Page 1 of 2

apply config fail

Posted: Tue Mar 31, 2015 10:11 am
by MichielvM
hi all,

When running Apply Configuration on a Nagios 2014R2.6 / Core 4.0.8 machine I get two messages.

1. Not an error, but strange as the file does not exist and I have no services by that name anymore.
Write host configurations ...
Host configuration files successfully written!

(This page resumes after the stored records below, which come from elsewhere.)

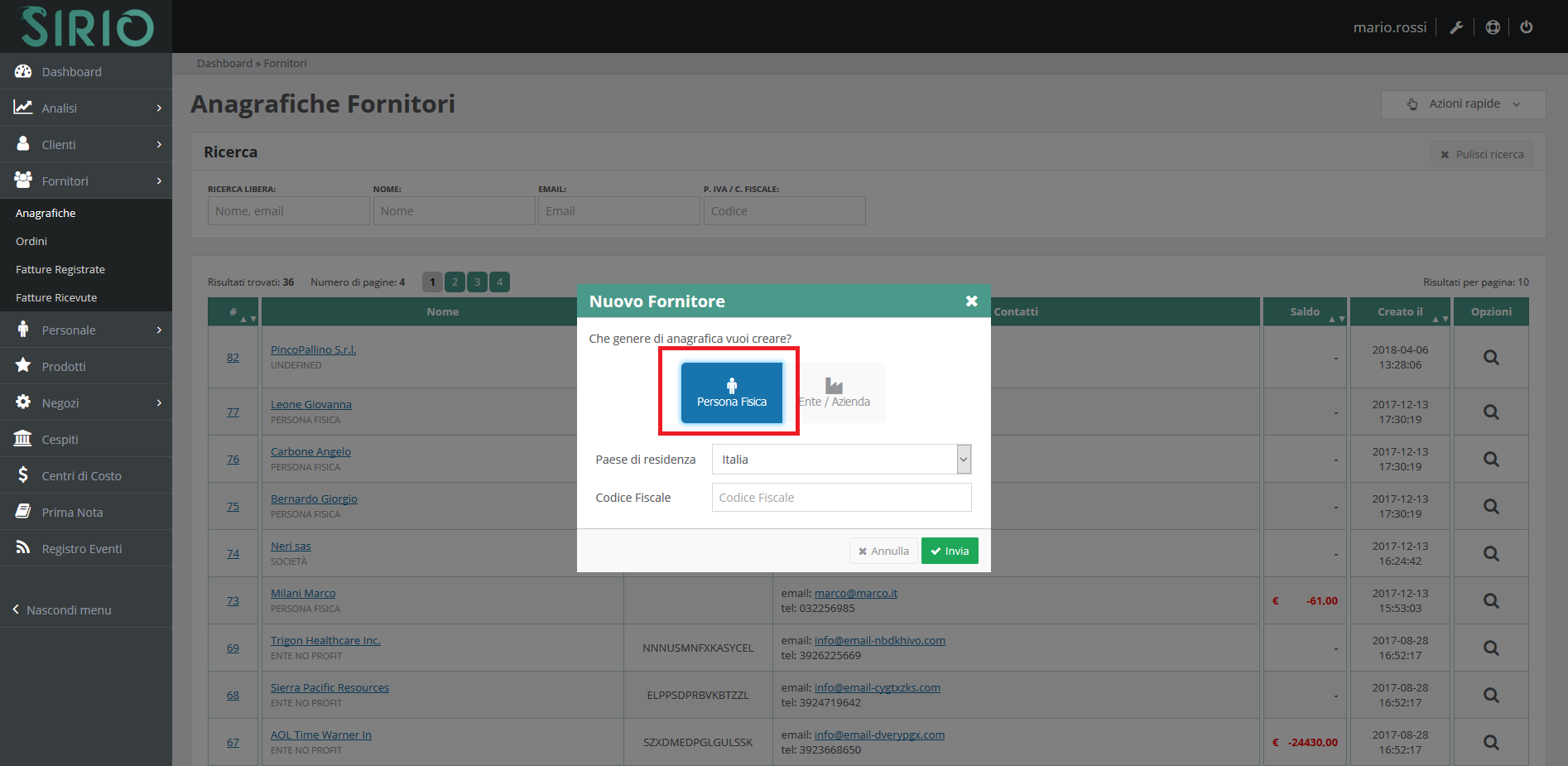Open Dashboard from the sidebar
Viewport: 1568px width, 766px height.
pyautogui.click(x=71, y=72)
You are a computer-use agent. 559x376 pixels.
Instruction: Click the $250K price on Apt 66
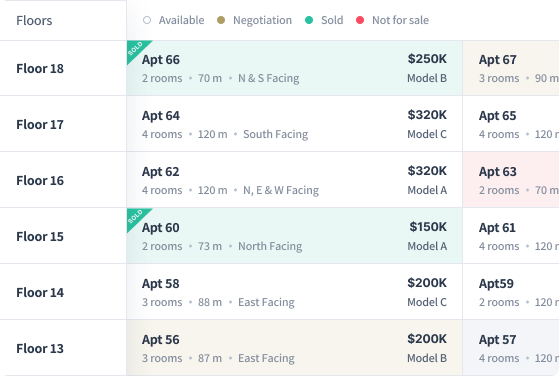tap(427, 59)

Write service configurations ...
Configuration file: oss-svr-015-oracle.cfg successfully written!
Service configuration files successfully written!
There were oss-svr-015-oracle services linked to oss-svr-015. I renamed them via XI.

2. Error
Error: Could not find any host matching 'til-svr-010' (config file '/usr/local/nagios/etc/services/til-svr-010-oracle.cfg', starting on line 337)
Error: Could not expand hostgroups and/or hosts specified in service (config file '/usr/local/nagios/etc/services/til-svr-010-oracle.cfg', starting on line 337)
There is an active host named til-svr-010
There were also til-svr-010-oracle services linked to oss-svr-010, but I renamed them via XI.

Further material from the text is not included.